Folgerichtig hat die Antragsgegnerin im Auswahlverfahren die in den Bewerbungsunterlagen nicht erwähnte anwaltliche Tätigkeit im Zusammenhang mit der Bearbeitung von Prozessmandaten in Notarhaftungssachen unberücksichtigt gelassen. Bewerbungsschluss für die ausgeschriebenen Notarstellen war der 31. Mai 2005. Dass der Antragsteller Notarkostenbeschwerdeverfahren, Verfahren nach § 15 BNotO und Zivilprozessverfahren in Notarhaftungssachen bearbeitet habe, hat er erstmals durch Vorlage der Bescheinigung des Notars ... vom 4. April 2006 in das Verfahren eingebracht. Dabei handelte es sich nicht um eine bloße nachträgliche Erläuterung eines bereits rechtzeitig eingebrachten Umstandes. Die Antragsgegnerin weist zutreffend darauf hin, dass die Angabe in dem Anschreiben zur Bewerbung, "auch unabhängig von Bestellungen zum Notarvertreter mit Fragen des Entwurfs und der Abwicklung von Urkundsgeschäften aller Art befasst" gewesen zu sein, die Bearbeitung von Notarhaftungssachen nicht einschließt. Bei der Bearbeitung von Prozessmandaten handelt es sich nicht um die "Abwicklung von Urkundsgeschäften". Damit ist vielmehr der Vollzug der beurkundeten Erklärungen und somit eine Tätigkeit gemeint, die typischerweise vom Urkundsnotar vorgenommen wird und rechtsgestaltenden Charakter aufweist.

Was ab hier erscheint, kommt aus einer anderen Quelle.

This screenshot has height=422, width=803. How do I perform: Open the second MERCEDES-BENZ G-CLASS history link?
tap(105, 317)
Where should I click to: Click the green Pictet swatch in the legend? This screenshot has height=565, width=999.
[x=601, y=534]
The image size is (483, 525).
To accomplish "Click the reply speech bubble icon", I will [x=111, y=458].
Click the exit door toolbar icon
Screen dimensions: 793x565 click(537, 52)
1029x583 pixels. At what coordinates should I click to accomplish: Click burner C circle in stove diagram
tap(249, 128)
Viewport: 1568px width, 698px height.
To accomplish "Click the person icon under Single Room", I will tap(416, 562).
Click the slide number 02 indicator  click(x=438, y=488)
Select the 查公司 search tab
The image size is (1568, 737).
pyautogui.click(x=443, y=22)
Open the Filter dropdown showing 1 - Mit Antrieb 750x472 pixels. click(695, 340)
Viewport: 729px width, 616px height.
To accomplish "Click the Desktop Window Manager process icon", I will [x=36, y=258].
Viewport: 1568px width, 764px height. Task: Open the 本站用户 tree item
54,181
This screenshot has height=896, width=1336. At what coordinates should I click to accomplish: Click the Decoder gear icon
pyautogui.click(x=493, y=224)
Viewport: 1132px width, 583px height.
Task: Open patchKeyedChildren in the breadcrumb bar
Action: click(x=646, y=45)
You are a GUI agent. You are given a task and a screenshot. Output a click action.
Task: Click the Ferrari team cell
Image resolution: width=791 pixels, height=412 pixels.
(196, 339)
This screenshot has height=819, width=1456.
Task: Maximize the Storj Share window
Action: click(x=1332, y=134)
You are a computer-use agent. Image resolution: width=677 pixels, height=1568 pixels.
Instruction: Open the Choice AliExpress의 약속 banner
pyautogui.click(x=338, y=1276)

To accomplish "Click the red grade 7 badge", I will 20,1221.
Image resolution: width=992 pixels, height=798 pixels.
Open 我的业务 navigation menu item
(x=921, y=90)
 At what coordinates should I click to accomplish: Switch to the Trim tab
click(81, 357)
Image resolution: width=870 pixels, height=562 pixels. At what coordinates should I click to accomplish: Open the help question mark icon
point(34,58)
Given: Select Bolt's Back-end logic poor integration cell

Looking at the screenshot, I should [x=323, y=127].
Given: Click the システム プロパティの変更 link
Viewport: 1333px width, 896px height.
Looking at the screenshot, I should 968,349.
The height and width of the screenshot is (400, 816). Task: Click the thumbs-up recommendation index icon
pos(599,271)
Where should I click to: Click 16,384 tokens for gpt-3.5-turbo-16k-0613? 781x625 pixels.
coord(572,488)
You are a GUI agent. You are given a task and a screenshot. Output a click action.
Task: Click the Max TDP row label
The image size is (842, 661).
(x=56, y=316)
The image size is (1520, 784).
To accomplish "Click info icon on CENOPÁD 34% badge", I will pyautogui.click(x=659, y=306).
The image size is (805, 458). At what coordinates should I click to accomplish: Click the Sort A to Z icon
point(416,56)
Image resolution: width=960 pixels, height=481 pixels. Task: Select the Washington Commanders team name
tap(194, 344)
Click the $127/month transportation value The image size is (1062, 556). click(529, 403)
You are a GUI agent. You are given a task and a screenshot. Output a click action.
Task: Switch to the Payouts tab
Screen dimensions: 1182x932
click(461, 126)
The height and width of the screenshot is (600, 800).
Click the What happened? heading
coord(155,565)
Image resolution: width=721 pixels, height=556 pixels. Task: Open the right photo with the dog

Der Antragsteller kann sich nicht auf eine abweichende Praxis der Antragsgegnerin berufen, die ihren Ermessenspielraum unter dem Gesichtspunkt der Selbstbindung der Verwaltung beschränkte. Die Antragsgegnerin hat ihre Verwaltungspraxis dahin erläutert, Vorbringen nach dem Stichtag nur dann zu berücksichtigen, wenn die Leistung dem Grunde nach schon eingebracht worden sei, es aber noch einer genaueren Darstellung bedurfte. Diese Voraussetzung ist - wie dargelegt - beim Antragsteller nicht erfüllt. Anhaltspunkte für eine davon abweichende Verwaltungspraxis hat er weder vorgetragen, noch ist dem Senat eine solche Praxis bekannt.

2. Die Nebenentscheidungen folgen aus § 111 Abs. 4 Satz 2 BNotO i.V.m. § 201 Abs. 1, § 202 BRAO, § 30 Abs. 2 Satz 2 KostO.